The first detection of chronic wasting disease – more commonly known as “zombie deer disease” – didn’t initially spark fear.

It wasn’t until the disease spread from one species to another and crossed both state and international lines that it drew the attention and concern it currently gets.

Chronic wasting disease (CWD) was first detected in Colorado among captive mule deer in 1967 and detected in a wild elk in 1981.

By 2001, CWD had spread to deer species across the Midwest.

Eleven years later, it had spread to both captive and wild whitetail deer in Missouri.

CWD has a long incubation period before deer begin to exhibit symptoms such as drastic weight loss, drooling, lack of coordination and losing fear of people. The disease continues to spread before symptoms appear, typically by an infected deer’s bodily fluids and excrement.

The neurodegenerative disease, which was hailed a “slow moving disaster” by the Theodore Roosevelt Conservation Partnership, has a 100 percent fatality rate among cervids, the family of which deer, elk and moose belong. The disease has never been detected in humans.

Unlike other diseases that affect deer, where the population faces a “short-term decline,” CWD has a slim period where it can be managed before the impact on deer populations becomes devastating, said Jason Isabelle, the cervid program supervisor for the Missouri Department of Conservation (MDC).

“Chronic wasting disease is a very different disease,” he said. “It’s a disease that, after it enters a population, spreads pretty slowly at first, but then it eventually hits a tipping point where it can increase pretty rapidly in terms of the number of deer in a population that can have it.

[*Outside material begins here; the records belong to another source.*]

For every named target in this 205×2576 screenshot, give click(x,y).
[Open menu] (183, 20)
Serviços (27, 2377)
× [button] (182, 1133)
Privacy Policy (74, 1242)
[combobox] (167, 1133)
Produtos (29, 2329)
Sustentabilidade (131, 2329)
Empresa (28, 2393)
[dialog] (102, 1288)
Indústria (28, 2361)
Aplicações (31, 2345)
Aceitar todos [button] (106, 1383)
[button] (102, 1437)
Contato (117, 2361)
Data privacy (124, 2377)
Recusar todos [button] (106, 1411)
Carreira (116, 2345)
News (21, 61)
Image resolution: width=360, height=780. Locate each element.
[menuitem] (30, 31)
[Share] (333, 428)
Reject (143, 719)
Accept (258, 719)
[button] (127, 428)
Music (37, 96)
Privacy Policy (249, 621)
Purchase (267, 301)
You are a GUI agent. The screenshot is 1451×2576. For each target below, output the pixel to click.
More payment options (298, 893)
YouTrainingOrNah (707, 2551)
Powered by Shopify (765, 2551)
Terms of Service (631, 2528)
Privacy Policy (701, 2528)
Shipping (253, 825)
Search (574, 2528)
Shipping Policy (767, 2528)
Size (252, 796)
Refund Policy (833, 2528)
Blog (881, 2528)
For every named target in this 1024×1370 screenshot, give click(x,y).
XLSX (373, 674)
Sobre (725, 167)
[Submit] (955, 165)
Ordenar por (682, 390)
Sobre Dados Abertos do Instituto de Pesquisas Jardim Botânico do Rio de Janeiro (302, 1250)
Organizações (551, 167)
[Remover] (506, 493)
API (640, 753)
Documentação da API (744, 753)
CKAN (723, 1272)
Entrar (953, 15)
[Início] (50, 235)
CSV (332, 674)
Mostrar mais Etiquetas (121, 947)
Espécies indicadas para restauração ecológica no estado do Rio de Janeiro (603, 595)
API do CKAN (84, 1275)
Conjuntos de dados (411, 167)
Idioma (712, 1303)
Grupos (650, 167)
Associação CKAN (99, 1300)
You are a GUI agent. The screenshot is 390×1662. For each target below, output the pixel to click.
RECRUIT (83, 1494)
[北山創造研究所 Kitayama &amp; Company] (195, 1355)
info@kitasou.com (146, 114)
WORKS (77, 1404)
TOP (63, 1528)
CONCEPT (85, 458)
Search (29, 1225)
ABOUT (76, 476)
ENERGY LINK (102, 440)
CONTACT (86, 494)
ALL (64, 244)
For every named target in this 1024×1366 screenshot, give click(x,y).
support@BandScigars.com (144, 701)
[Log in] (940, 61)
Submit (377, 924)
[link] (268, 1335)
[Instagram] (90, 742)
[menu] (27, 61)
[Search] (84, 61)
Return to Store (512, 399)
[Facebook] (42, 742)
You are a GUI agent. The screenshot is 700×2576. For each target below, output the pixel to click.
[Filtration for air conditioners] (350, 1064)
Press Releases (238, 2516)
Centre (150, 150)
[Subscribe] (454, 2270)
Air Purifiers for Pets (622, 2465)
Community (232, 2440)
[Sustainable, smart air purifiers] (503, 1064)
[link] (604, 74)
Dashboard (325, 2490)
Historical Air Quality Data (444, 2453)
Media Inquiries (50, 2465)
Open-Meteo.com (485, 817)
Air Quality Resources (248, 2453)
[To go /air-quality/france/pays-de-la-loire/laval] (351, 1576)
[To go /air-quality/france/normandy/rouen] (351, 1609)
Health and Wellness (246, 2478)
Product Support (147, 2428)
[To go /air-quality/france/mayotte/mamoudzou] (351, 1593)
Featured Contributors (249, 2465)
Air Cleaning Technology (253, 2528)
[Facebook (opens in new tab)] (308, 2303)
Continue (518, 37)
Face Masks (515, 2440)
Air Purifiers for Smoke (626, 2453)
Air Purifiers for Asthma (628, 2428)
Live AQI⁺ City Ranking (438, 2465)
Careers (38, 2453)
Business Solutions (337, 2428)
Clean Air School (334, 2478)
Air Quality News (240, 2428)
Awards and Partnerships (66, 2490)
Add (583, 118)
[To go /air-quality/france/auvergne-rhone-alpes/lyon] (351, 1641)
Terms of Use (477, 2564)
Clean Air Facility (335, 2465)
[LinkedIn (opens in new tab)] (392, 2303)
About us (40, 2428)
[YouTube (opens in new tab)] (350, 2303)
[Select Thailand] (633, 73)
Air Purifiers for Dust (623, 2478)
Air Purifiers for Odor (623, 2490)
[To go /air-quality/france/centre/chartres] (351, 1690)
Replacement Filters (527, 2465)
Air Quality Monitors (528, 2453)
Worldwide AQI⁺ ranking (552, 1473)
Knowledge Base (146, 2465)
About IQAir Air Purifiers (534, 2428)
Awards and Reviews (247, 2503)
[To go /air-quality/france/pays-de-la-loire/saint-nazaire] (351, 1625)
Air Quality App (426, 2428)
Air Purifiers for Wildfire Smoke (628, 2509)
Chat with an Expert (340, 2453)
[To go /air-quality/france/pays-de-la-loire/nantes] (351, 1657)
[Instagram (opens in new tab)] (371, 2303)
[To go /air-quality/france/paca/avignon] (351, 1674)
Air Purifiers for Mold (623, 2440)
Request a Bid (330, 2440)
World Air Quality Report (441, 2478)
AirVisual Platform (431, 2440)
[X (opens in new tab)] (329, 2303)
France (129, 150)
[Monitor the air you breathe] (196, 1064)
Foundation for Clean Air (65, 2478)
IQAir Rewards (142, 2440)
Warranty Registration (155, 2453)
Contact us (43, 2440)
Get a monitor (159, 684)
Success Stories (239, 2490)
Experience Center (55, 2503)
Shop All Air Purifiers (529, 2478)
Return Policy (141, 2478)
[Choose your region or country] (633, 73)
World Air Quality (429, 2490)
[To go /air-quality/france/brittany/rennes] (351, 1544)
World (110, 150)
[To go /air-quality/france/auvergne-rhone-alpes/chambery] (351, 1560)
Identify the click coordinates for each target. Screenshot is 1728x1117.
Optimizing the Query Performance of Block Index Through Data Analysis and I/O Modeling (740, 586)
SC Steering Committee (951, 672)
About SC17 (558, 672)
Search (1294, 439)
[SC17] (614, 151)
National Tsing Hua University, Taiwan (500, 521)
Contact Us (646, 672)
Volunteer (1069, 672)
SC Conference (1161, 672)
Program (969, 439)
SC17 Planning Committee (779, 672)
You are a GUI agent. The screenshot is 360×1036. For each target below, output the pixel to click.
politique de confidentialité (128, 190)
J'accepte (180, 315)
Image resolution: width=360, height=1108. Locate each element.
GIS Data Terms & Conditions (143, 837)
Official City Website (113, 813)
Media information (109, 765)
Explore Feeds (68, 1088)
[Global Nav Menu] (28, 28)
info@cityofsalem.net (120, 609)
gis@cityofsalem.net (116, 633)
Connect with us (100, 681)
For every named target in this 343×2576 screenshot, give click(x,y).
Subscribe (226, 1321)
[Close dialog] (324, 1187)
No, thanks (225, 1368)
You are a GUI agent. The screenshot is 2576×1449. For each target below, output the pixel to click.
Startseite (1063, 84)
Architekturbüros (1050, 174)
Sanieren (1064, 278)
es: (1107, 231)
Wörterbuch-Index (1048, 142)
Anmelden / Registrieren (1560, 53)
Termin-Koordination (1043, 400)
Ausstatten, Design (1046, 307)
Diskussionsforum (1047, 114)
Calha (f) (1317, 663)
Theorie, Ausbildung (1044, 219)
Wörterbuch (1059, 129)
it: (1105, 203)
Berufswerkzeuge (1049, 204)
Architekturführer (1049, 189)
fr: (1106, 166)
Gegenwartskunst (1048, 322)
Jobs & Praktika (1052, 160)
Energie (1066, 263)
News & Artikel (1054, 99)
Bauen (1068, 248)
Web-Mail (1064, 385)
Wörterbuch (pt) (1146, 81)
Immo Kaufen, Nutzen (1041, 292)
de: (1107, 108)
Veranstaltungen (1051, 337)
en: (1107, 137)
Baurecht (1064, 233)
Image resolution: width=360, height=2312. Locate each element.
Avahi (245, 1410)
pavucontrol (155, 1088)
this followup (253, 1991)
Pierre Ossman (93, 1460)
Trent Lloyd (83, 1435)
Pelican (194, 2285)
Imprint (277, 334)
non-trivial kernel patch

“Then, once it gets to a high enough percentage in a population, (the disease) can have a very significant impact on deer survival rates and can lead to long-term, precipitous declines in deer numbers.”

The “tipping point” that Isabelle refers to is a 5 percent prevalence rate of the disease. Once an infected population reaches a 5 percent prevalence rate, the consequences can be disastrous and hard to recover from.

MDC has succeeded in maintaining a population under the 5 percent prevalence rate – the statewide rate is less than 1 percent.

“The fact that few deer are testing positive is a good thing. It’s what we’re striving for,” he said.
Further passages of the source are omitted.